▸ VORLIEGENDER AUSZUG:
━━━━━━━━

Gemäss dem Bildungsbericht Schweiz liesse sich die Personalknappheit jedoch beseitigen, indem sämtliche Teilzeitbeschäftigten ihr Pensum um 10% erhöhen. Lediglich 28% der Lehrpersonen arbeiten laut Statistik Vollzeit, was einem Pensum von mindestens 90% entspricht. Der gleiche Trend lässt sich in der gesamten Arbeitswelt beobachten: Arbeitete vor 50 Jahren erst jede zehnte Person Teilzeit, so sind es heute bereits vier von zehn. Begünstigt wurde der Vormarsch der Teilzeit durch die zunehmende Erwerbstätigkeit der Frauen. Seit einigen Jahren arbeiten auch Männer vermehrt in einem reduzierten Pensum.

Weniger arbeiten spart Steuern

Hier kommt ein weiterer Faktor ins Spiel: das Steuersystem. Denn die progressiven Steuertarife können ein 100%-Pensum unattraktiv machen. Am Beispiel einer ledigen Person, die in Bern wohnt: Bei einem steuerbaren Einkommen von 100000 Fr. muss sie ganze 24 000 Fr. an den Fiskus abliefern. Senkt sie das Pensum dagegen auf 80%, so verdient sie zwar 20 000 Fr. weniger, zahlt dafür aber nur 18 000 Fr. an Steuern.

Das heisst: Für 20% weniger Arbeit muss sie nach Abzug der Steuern bloss auf 13% des Lohns verzichten. Bei einem 60%-Pensum halbiert sich die Steuerlast sogar. Zudem kann ein tieferes Pensum bewirken, dass man von vergünstigten Krankenkassenprämien oder von tieferen Tarifen in der Kita profitiert.

«Unser Steuer- und Sozialsystem stammt aus einer Zeit, als Vollzeitstellen die Norm waren», sagt Marius Brülhart, Ökonomieprofessor an der Universität Lausanne. «Zudem sind viele Menschen heute materiell so gut gestellt, dass sie wählen können zwischen einem besseren Lohn oder mehr Freizeit. Auch das ist eine neue Situation: Wer aus familiären oder anderen Gründen der arbeitsfreien Zeit einen hohen Wert beimisst, für den kann die Steuerprogression durchaus ein zusätzlicher Anreiz sein, nicht Vollzeit zu arbeiten.»

━━━━━━━━

▸ AUFGEFÜHRTE ZEILEN:

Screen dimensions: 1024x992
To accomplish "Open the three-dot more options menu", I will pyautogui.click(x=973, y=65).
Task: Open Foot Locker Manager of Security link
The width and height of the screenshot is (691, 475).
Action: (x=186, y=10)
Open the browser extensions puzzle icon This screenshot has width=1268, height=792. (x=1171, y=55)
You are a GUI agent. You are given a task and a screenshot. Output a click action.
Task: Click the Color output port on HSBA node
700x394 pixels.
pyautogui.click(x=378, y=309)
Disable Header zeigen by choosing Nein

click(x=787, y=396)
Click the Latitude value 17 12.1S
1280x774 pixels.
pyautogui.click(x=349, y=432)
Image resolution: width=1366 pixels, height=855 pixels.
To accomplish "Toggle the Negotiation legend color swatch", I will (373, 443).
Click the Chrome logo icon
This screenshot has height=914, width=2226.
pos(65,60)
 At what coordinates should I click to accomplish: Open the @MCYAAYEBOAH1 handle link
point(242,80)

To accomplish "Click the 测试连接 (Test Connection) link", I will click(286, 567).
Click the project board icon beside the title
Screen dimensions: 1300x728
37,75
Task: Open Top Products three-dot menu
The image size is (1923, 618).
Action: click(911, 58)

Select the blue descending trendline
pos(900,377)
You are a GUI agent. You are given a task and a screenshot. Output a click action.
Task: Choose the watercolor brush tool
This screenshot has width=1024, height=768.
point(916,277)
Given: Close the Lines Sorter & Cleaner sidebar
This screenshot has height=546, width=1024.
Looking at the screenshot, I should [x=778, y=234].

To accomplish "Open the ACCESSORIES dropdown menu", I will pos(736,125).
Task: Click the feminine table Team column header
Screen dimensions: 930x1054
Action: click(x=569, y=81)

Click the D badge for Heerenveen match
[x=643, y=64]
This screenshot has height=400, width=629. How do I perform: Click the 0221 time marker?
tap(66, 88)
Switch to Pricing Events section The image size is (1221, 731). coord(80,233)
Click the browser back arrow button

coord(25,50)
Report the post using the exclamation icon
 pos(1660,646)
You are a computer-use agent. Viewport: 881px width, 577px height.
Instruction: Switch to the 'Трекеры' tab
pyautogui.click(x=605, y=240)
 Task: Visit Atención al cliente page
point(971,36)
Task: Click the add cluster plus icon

━━━━━━━━

▸ SCHRIFTLICHE AUFGABE 1: Nenne alle Frankenbeträge, die im Auszug über Teilzeitarbeit und Steuern genannt werden.
▸ SCHRIFTLICHE AUFGABE 2: Führe den Auszug über Teilzeitarbeit und Steuern nach seinem letzten Satz weiter.
Die Zeilen werden für die Aufgaben nicht gebraucht.

▸ ERGEBNIS 1: 100000 Fr., 24 000 Fr., 20 000 Fr., 18 000 Fr.

▸ ERGEBNIS 2:
An diesem Punkt setzt die Motion von Ständerat Müller an, die er kommende Woche im Parlament einreicht: «Wenn sich die Mehrarbeit finanziell stärker lohnt, kommt das der gesamten Wirtschaft zugute.» Konkret schlägt er vor, dass alle Vollzeiterwerbstätigen einen fixen Betrag vom steuerbaren Einkommen abziehen dürfen. Die Höhe will er an die maximale Einzahlung in der 3. Säule koppeln – derzeit sind dies 7056 Fr. Der Steuerabzug unterstütze nicht primär die Reichen, sondern vor allem den Mittelstand, erklärt Müller. «Es gibt viele Menschen, die sogar als Paarhaushalt Vollzeit arbeiten müssen und denen das Geld trotzdem nur knapp reicht, um im Alltag über die Runden zu kommen. Sie wollen wir finanziell besserstellen, denn sie leisten einen zentralen Beitrag für die Bewältigung des demografischen Strukturwandels.»

Das verbessere zudem die Steuergerechtigkeit: «Wie soll man einem Handwerker erklären, dass er mit seinem Vollzeitjob gleich viel Steuern bezahlen muss wie der Studierte, der nur zu 50 Prozent arbeitet und trotzdem auf den gleichen Lohn kommt?» Das heutige System bevorzuge implizit Gutverdiener, die in einem geringen Pensum arbeiten, bestätigt Marius Brülhart, der seit vielen Jahren zu Steuerfragen forscht.

Geld verteilen mit der Giesskanne?

Allerdings, warnt der Ökonom, führe ein Steuerabzug nach dem Giesskannenprinzip zu hohen Ausfällen für den Fiskus: «Für die meisten Leute entstünde ein reiner Mitnahmeeffekt: Sie kämen in den Genuss eines neuen Steuerrabatts, würden ihr Verhalten aber nicht ändern, da sie eh Vollzeit arbeiten.»

Zudem müsse man sich fragen, so Brülhart, warum man nur Leute begünstige, die 100% arbeiten, nicht aber solche, die ihr Pensum erhöhen, ohne auf das Maximum zu gehen. Als Alternative schlägt er deshalb vor: «Man könnte mit einem zeitlich befristeten Steuerabzug all jene belohnen, die ihr Pensum aufstocken – unabhängig von der Höhe. Damit würde das Instrument zielgerichtet denen zugutekommen, die zu einem höheren Arbeitsangebot beitragen.»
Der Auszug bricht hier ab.